Emily found a sheet of paper.

I went to the river this morning, she wrote, and watched the crew team scull across the water.

I watched traffic go over the bridges. It was cold enough that I wore a sweatshirt beneath my coat and pulled up the hood.

Thayer, when I returned, was quiet at that early hour, the hallway on my floor empty, and I saw something—understood something—that made me want to write to you, though as I’m writing this I know I won’t mail it, because if I think about you reading my letter and worry about how you might respond, it would be too hard to explain what happened.

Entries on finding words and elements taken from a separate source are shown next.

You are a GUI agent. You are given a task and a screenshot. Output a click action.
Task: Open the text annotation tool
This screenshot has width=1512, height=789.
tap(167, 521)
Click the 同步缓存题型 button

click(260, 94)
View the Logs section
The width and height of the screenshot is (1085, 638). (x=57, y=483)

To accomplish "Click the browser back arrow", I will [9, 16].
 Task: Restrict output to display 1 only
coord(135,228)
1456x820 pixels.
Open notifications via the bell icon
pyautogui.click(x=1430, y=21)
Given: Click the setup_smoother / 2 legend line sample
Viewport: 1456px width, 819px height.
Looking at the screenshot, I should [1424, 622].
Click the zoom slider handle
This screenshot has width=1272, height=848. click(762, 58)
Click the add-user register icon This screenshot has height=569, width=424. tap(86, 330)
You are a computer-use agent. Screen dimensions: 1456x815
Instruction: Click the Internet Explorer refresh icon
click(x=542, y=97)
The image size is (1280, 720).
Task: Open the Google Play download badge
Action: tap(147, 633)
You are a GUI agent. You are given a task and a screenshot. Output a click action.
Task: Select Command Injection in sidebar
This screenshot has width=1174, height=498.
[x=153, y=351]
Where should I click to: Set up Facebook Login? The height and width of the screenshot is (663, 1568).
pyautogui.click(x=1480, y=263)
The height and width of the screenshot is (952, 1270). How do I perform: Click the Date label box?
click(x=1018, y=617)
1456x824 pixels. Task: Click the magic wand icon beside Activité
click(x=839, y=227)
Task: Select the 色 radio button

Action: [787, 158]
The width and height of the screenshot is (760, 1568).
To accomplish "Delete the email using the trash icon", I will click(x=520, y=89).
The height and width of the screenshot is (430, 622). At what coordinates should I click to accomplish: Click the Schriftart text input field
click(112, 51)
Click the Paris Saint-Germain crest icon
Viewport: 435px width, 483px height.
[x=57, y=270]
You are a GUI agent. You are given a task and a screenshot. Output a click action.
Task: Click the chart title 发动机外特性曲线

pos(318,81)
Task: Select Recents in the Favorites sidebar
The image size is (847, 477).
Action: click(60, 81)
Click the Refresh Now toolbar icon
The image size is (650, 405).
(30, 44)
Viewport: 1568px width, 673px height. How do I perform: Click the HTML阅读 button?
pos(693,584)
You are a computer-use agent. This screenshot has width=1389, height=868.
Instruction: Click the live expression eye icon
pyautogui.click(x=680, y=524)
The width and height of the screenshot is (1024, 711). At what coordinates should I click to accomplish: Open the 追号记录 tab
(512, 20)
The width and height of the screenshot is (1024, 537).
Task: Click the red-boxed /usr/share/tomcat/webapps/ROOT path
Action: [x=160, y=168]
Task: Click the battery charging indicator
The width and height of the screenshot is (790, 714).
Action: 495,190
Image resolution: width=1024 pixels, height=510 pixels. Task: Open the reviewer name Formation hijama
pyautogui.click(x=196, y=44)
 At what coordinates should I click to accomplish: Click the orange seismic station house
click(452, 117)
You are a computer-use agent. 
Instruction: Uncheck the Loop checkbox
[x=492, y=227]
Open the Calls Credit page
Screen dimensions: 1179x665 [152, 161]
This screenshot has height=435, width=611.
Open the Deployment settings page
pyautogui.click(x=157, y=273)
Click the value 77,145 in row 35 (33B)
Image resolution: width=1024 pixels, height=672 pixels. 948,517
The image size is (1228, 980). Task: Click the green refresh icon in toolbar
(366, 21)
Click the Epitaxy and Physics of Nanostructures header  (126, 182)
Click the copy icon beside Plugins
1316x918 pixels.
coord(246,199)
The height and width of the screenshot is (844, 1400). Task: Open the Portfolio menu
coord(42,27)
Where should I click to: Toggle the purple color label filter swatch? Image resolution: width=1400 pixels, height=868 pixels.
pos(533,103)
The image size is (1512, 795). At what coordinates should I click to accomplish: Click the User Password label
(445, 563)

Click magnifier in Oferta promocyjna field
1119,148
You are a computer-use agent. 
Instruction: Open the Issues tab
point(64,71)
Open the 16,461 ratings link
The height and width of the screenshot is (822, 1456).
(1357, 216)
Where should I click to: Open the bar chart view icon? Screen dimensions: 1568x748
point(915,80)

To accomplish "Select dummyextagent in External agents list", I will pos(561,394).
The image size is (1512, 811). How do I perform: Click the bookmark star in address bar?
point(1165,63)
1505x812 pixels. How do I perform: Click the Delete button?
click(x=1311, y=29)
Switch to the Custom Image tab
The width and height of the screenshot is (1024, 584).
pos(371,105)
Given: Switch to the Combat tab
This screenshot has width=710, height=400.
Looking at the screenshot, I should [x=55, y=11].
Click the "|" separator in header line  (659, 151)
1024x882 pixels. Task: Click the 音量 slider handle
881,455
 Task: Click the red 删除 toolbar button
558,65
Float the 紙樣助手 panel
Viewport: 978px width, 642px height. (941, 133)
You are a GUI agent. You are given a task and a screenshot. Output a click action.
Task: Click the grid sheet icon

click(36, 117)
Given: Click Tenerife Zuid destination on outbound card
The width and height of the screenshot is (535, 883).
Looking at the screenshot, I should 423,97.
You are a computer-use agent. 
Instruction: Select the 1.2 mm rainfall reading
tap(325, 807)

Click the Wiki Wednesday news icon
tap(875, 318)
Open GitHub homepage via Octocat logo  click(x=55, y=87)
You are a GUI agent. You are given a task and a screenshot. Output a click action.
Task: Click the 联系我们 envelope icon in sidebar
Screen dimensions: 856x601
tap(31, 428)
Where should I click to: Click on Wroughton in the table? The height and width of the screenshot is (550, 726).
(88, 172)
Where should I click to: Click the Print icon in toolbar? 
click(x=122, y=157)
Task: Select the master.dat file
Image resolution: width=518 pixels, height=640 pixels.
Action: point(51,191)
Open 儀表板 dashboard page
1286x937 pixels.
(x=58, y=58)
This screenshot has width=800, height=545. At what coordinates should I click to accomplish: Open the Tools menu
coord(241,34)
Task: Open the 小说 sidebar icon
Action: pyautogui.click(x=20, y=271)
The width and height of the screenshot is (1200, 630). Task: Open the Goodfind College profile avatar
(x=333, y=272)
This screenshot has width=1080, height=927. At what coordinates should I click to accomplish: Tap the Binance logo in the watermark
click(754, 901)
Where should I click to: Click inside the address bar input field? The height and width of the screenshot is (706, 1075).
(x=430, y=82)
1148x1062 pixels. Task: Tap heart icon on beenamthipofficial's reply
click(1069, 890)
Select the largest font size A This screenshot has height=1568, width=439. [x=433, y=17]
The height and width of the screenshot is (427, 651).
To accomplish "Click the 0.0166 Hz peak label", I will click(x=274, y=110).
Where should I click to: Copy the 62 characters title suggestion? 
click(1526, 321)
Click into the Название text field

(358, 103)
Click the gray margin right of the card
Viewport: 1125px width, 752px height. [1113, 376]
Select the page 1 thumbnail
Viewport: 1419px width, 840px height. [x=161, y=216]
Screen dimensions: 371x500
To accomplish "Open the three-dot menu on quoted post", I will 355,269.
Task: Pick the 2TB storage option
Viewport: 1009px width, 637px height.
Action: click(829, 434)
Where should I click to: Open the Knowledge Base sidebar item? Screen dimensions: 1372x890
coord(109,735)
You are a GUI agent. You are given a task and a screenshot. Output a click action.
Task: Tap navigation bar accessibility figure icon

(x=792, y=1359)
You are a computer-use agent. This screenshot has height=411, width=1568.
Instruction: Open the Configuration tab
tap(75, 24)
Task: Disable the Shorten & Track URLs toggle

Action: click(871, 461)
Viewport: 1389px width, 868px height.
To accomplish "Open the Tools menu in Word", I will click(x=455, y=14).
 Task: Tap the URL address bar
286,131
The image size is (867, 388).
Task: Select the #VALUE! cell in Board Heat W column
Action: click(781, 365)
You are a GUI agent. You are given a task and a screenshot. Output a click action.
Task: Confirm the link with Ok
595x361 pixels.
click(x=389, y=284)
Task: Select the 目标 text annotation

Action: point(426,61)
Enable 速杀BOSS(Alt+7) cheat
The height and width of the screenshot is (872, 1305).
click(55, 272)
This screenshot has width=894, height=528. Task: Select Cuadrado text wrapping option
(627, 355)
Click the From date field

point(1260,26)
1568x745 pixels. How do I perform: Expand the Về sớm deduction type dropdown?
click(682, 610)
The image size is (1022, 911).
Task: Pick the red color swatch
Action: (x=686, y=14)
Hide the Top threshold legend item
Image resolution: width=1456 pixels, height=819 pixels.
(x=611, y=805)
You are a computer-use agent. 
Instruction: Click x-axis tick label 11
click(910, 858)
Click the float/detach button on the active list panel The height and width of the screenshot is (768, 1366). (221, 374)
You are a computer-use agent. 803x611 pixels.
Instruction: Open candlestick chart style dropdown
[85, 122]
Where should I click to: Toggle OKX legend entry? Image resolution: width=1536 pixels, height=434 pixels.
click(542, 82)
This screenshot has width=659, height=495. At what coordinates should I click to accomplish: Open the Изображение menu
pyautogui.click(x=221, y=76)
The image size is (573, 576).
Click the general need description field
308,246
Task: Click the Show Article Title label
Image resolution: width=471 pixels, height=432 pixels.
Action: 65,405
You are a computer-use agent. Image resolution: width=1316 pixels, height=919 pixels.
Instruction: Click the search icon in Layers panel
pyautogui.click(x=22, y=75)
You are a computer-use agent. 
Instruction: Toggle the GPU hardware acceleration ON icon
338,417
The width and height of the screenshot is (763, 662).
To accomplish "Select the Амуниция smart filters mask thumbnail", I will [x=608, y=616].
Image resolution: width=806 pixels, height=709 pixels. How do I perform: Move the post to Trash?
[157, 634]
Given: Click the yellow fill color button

I stood, looking down the windowless hallway, closed doors on either side, and thought that this was how I have always felt: like a corridor, a space people pass through to get somewhere else.

A muffled voice behind a door got louder and the door opened, letting a conversation into the hallway, and although no one stepped from the room, sunlight came from its interior, from an unseen window. The light cast itself on the door opposite the open one and lay on the hallway’s floor.

No one, given the choice, prefers an enclosed space with no window, but there was something special about the combination of this hallway and the kind of light I saw, loaned by a window from an adjoining room.

The light wasn’t reliable or enduring; that wasn’t its nature.

Shut the door and it’s gone. But it was beautiful.

It glowed. No matter how things ended, Gen, I’m grateful for you. You were my borrowed light.